The key contributions can be highlighted as follows:

  • Diverse Inference Mechanism: The use of multiple models or methods at test time instead of relying on a single approach enables leveraging the strengths of different methods. For instance, in the IMO dataset, using methods like LEAP, Z3, and others, varying approaches are used for verification and synthesis of answers. The diverse models automatically verify correctness using best-of-N sampling, Lean verification, or synthesized code execution, thereby contributing to a substantial increase in accuracy. This principle reflects the value of leveraging multiple logical perspectives and computational processes to cross-check and validate results in reasoning tasks.
  • Test-time Simulations and Reinforcement Learning: The researchers adopt reinforcement learning to refine problem-specific data at inference time. For example, combinatorial search and deep reinforcement learning are utilized to maneuver mathematical challenges by simulating interactive game environments. This method is adept at generating additional data and providing proofs or solutions for challenging tasks, such as complex combinatorial problems, which historically have been difficult for machine learning models.
  • Empirical Scaling Laws: The authors suggest a third empirical scaling law—supplementing the existing model size versus data size laws—concerning the performance on verifiable problems as a function of the number of diverse models and methods utilized. This insight could illuminate future research on scaling models and leveraging diversity in solving new classes of reasoning problems.
  • Meta-learning of Agent Graphs: Expanding on the AI decision-making pipeline, the usage of agent graphs that adapt through meta-learning to optimize hyperparameters, prompts, and graph configurations shows promise for enhancing the adaptability and precision of AI systems in reasoning tasks.
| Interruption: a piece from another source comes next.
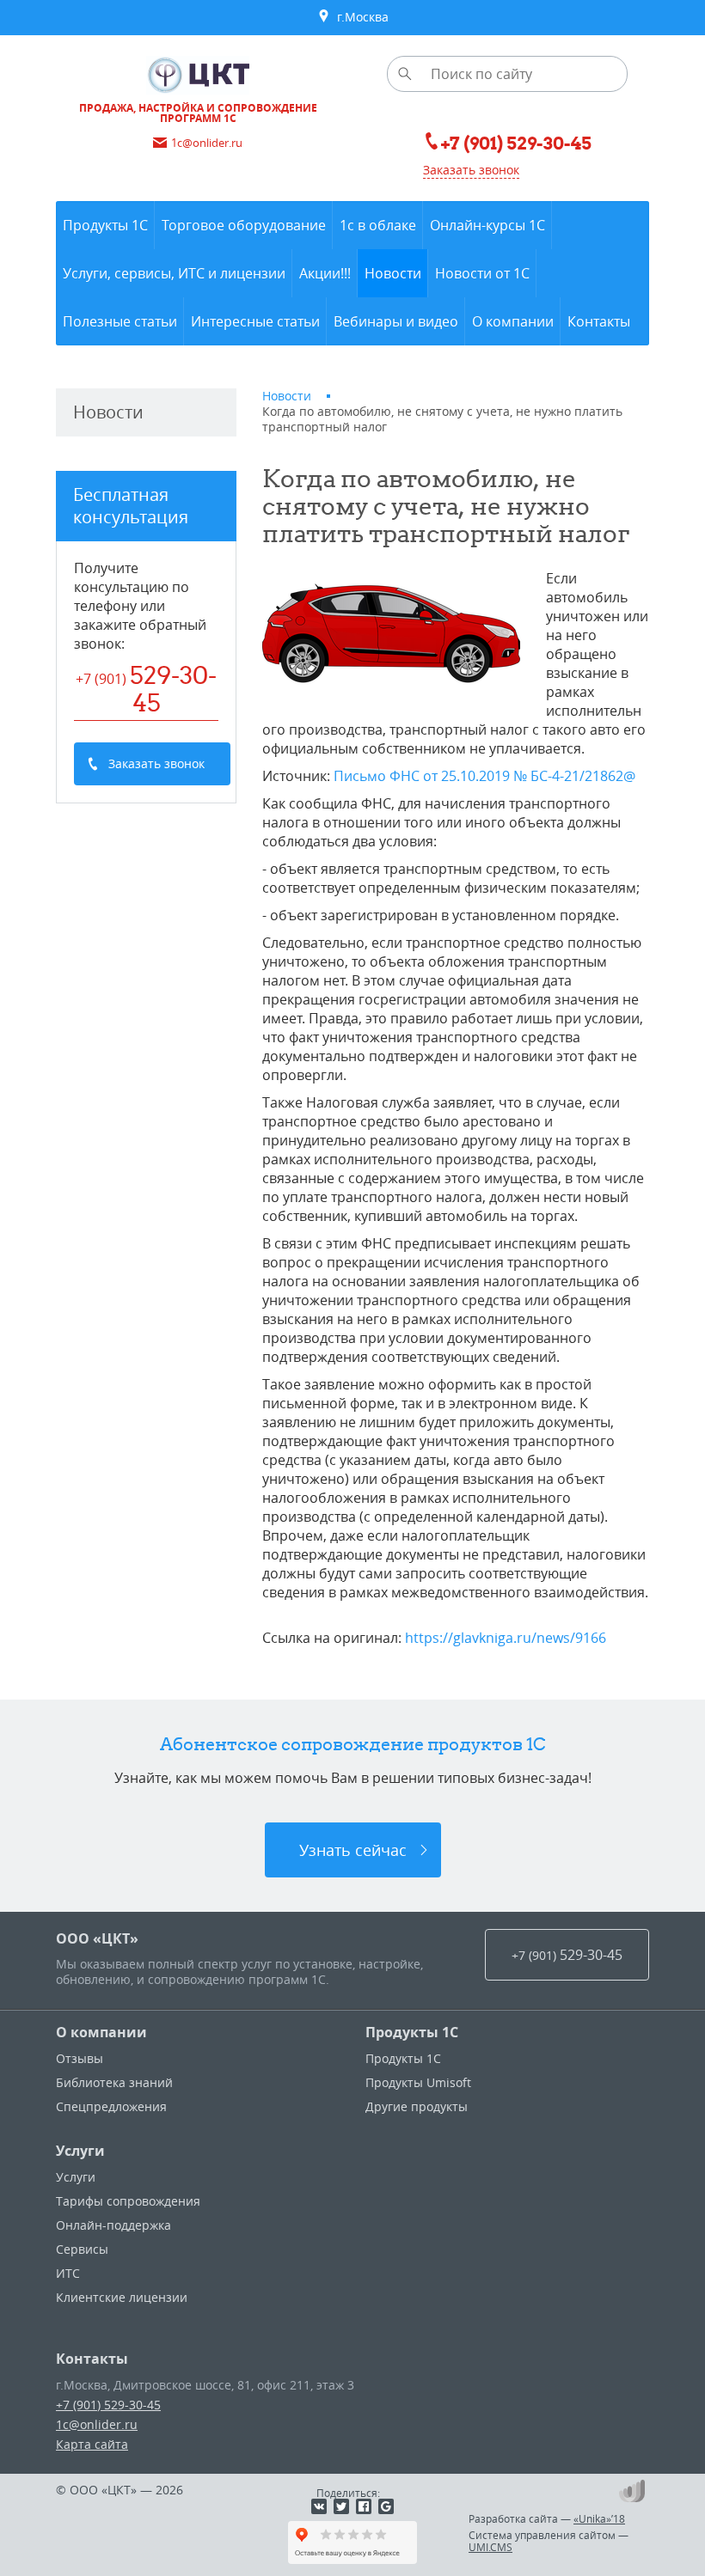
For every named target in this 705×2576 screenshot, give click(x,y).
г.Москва (359, 17)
Numerical Results and Impact: The researchers report demonstrable improvements across benchmarks, notably solving 80% of ARC puzzles that humans collectively failed on and 26.5% that another major platform, o3 high compute, could not solve. The paper refrains from being sensational and acknowledges the boundaries of its approach, indicating areas of potential improvement and ongoing experimentation.

Implications and Future Prospects: The implications of this research thread through the potential generalization of diverse inference methods for broader reasoning tasks and optimized meta-learning techniques for improved problem-solving. Future investigations could explore refining the balance between the depth and breadth of diverse inference, addressing computational efficiency, and exploring alternative forms of reasoning tasks beyond combinatorics and logic puzzles. These strides contribute not only theoretically but bear promising applications in educational technology and AI-assisted tutoring systems, embodying robust explanations and correctness in educational mathematics.

In conclusion, while the paper firmly advances AI’s capacity to tackle higher-complexity reasoning tasks through diversity in inference and strong verification frameworks, further empirical testing and theoretical exploration are warranted to bridge these methods to additional domains and insights.